— REQUIRED WORK —
Would you write out all of the data exactly as it appears below?

(Stored records)
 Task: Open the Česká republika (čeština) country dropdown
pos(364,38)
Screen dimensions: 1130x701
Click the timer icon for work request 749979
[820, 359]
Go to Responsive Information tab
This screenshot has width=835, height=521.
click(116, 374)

— TASK OUTPUT —
 Task: Open the Česká republika (čeština) country dropdown
pos(364,38)
Screen dimensions: 1130x701
Click the timer icon for work request 749979
[820, 359]
Go to Responsive Information tab
This screenshot has width=835, height=521.
click(116, 374)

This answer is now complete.